Nishant Vishwamitra, an assistant professor in the UTSA Department of Information Systems and Cyber Security has been awarded a two-year, $175,000 grant from the National Science Foundation’s Computer and Information Science and Engineering Research Initiation Initiative to combat cybersecurity threats such as cyberbullying, cyber harassment and online offensiveness by creating more effective content moderation systems for social media platforms.
Vishwamitra and his collaborators will develop machine learning techniques that can be trained using only a few samples of hate speech, called few-shot learning. The researchers hope that large social media platforms such as Facebook and YouTube will utilize their new tools to update the platforms’ hate speech moderation systems and address hateful content in a timelier manner. Vishwamitra’s goal is to reduce the psychological and social trauma that certain minorities and underrepresented groups face on online platforms.
“We believe that our methods pave the way forward to make online spaces safer from the negative effects of hate speech that are engendered by rapidly evolving events,” stated Vishwamitra, a faculty member in the Carlos Alvarez College of Business.
“This grant will help me recruit Ph.D. students to conduct experiments, pay study participants, and attend conferences and workshops to disseminate the findings that come from this research.”
Drawing inspiration from real-world societal issues, Vishwamitra’s research delves into the relationship between social cybersecurity and artificial intelligence (AI). His research focuses on how AI can address cybersecurity issues like hate speech and misinformation and how technology can exacerbate certain cybersecurity and social-cybersecurity issues.
Hate speech such as racism and antisemitism have commonalities, but the pandemonium escalated as the COVID-19 pandemic brought forth new waves of online hate in the forms of anti-Asian ideologies and ageism.
Vishwamitra joined the UTSA faculty in 2022 and teaches network security. He shares his knowledge of AI and social cybersecurity with underrepresented minorities and high school students through carefully developed, hands-on labs. He has developed six hands-on labs that are currently being implemented in other universities and high schools nationwide.
“We are also working on developing experiential learning educational materials, based on our work, that will train high school and college students to defend against new waves of hate,” he explained.

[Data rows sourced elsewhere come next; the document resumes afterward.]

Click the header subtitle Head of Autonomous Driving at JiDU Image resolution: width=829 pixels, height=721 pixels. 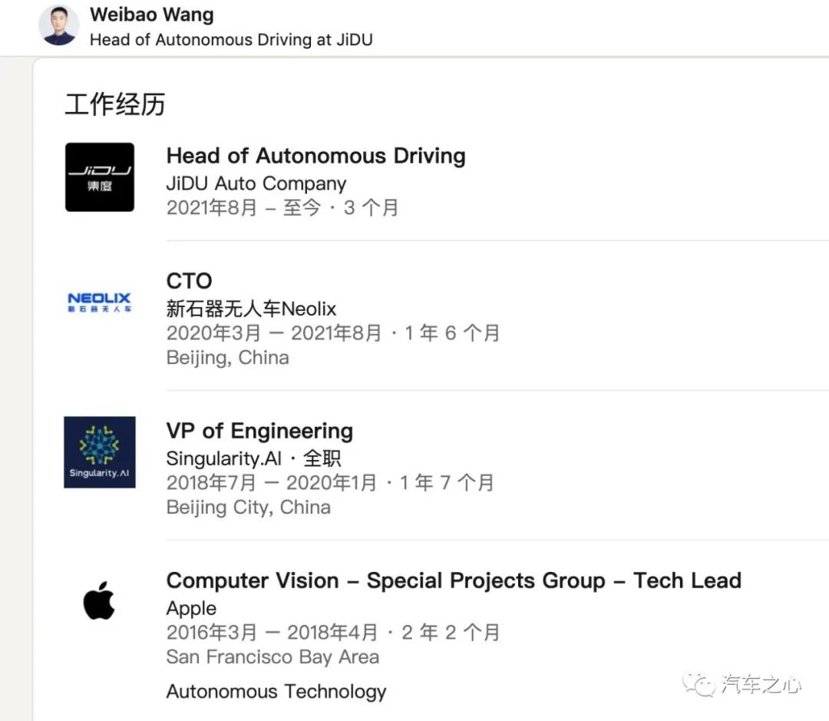coord(231,40)
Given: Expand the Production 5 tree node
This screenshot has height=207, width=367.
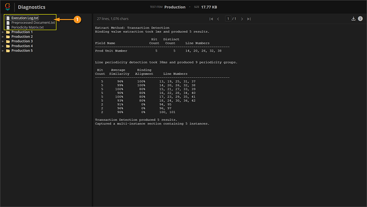Looking at the screenshot, I should [x=3, y=51].
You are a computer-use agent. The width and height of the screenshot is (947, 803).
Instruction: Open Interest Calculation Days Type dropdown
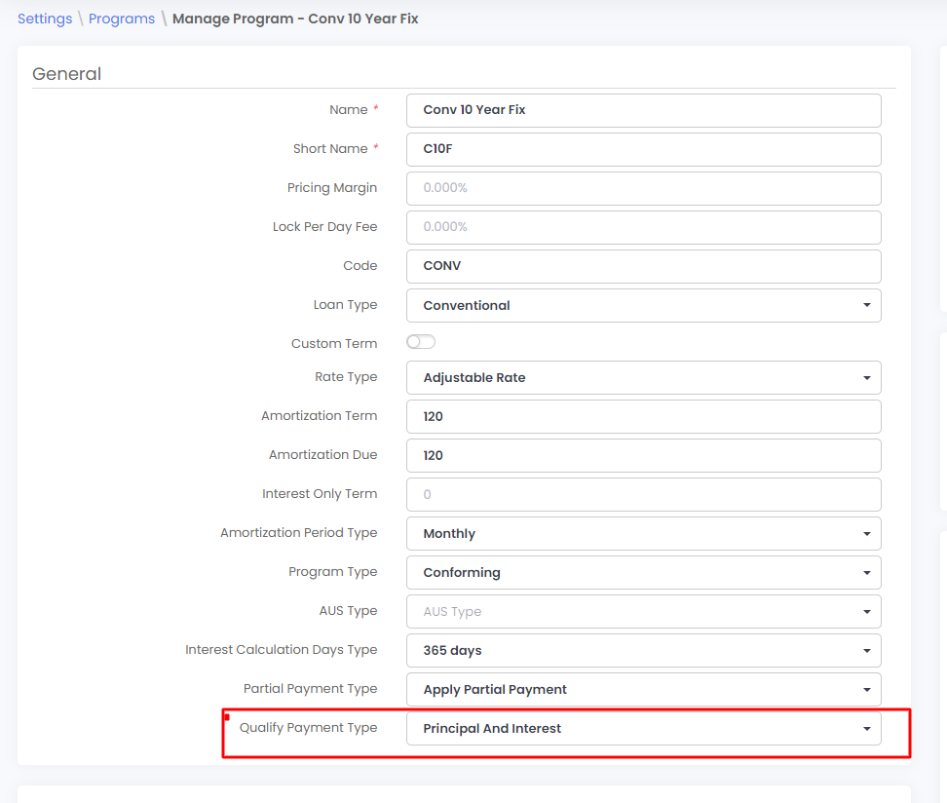[x=643, y=650]

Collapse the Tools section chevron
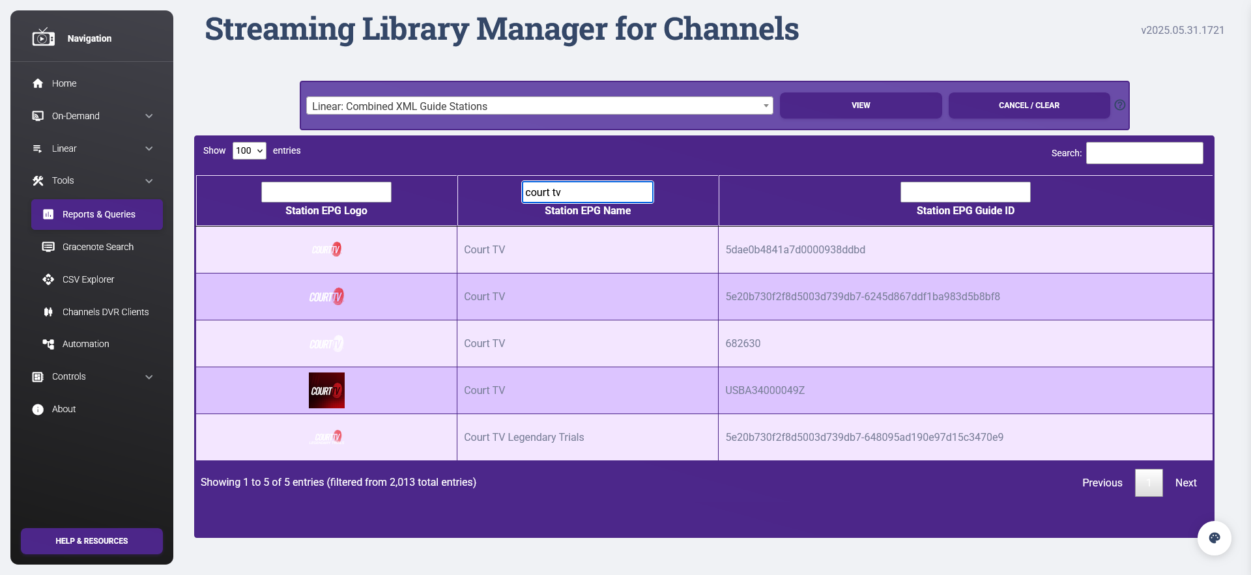[149, 181]
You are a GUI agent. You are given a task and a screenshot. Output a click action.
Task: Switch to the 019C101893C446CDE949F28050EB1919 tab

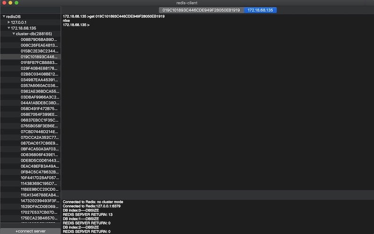pos(201,10)
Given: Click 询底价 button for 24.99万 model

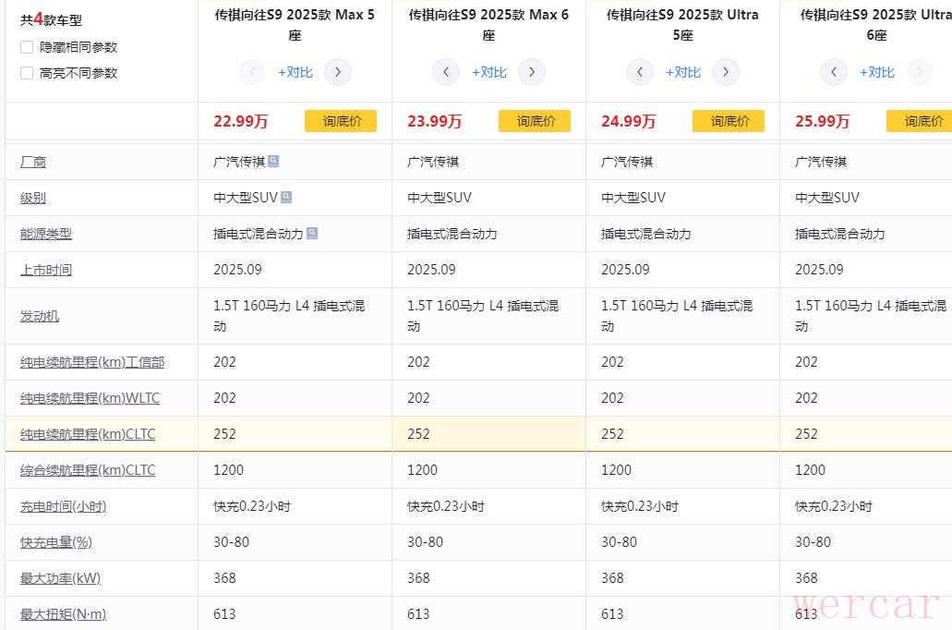Looking at the screenshot, I should point(729,121).
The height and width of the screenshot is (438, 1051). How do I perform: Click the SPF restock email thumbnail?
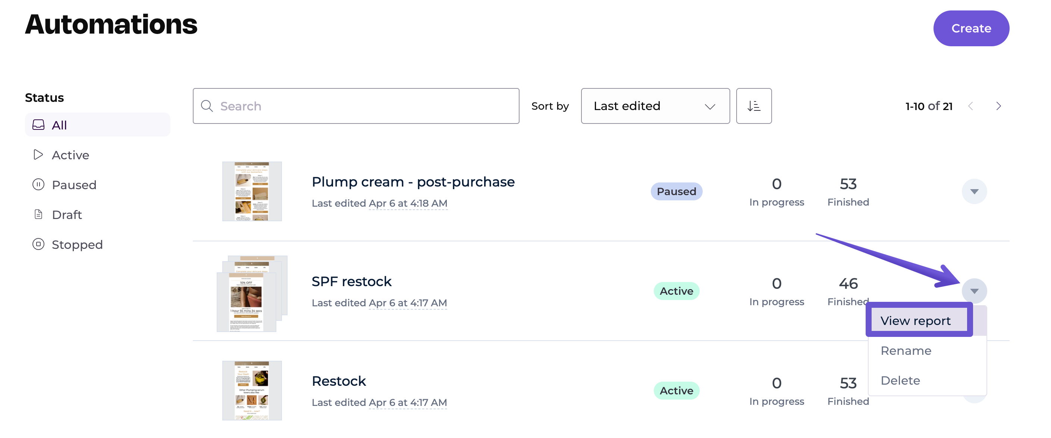coord(251,294)
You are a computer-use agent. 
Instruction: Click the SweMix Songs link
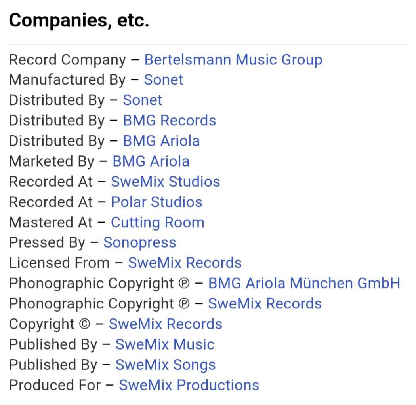(x=165, y=365)
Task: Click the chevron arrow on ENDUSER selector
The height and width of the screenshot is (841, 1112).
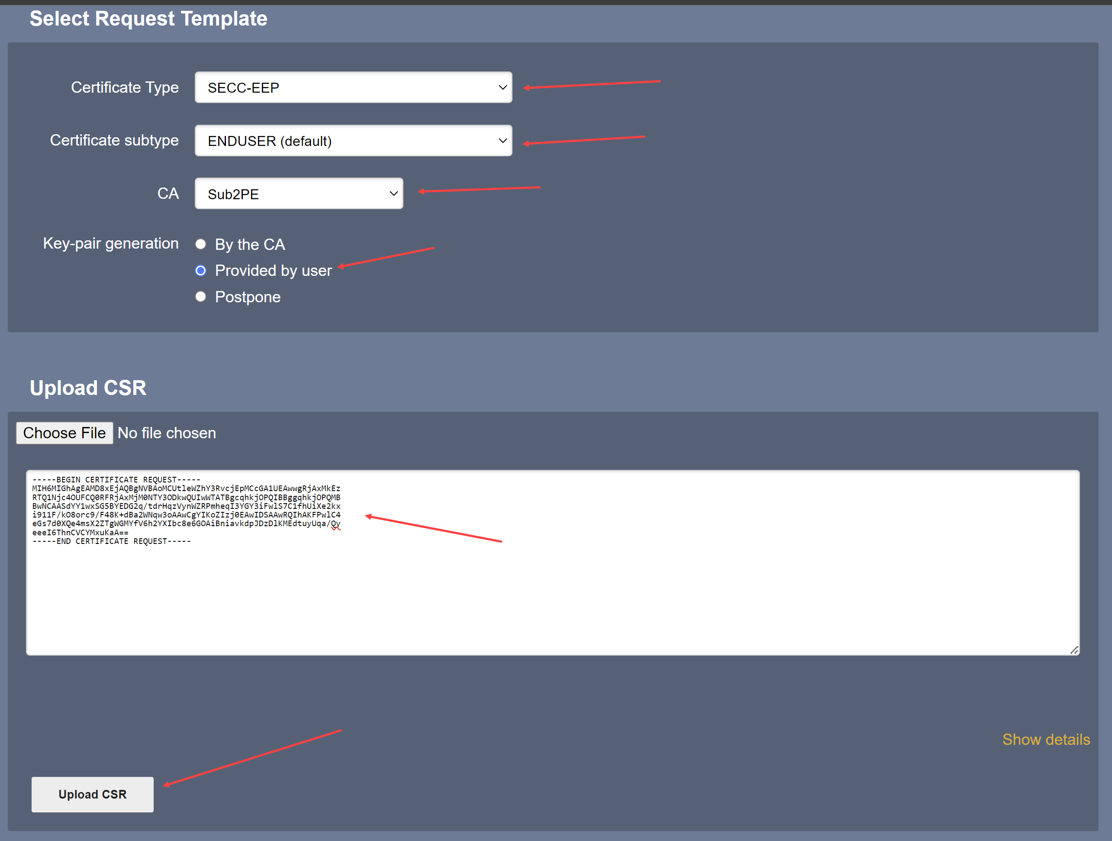Action: point(502,141)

Additionally, Vishwamitra is working on projects that address the large-scale hate speech and mis/dis-information caused by large language models such as ChatGPT, educate students in the social harms of generative AI and explore how systematic biases affect the veracity of crowdsourcing.
“This grant will help me recruit Ph.D. students to conduct experiments, pay study participants, and attend conferences and workshops to disseminate the findings that come from this research,” he said.
Building on an undergraduate background in electrical engineering from India, Vishwamitra completed graduate studies at Clemson University and obtained his Ph.D. in Computer Science and Engineering from SUNY Buffalo State University.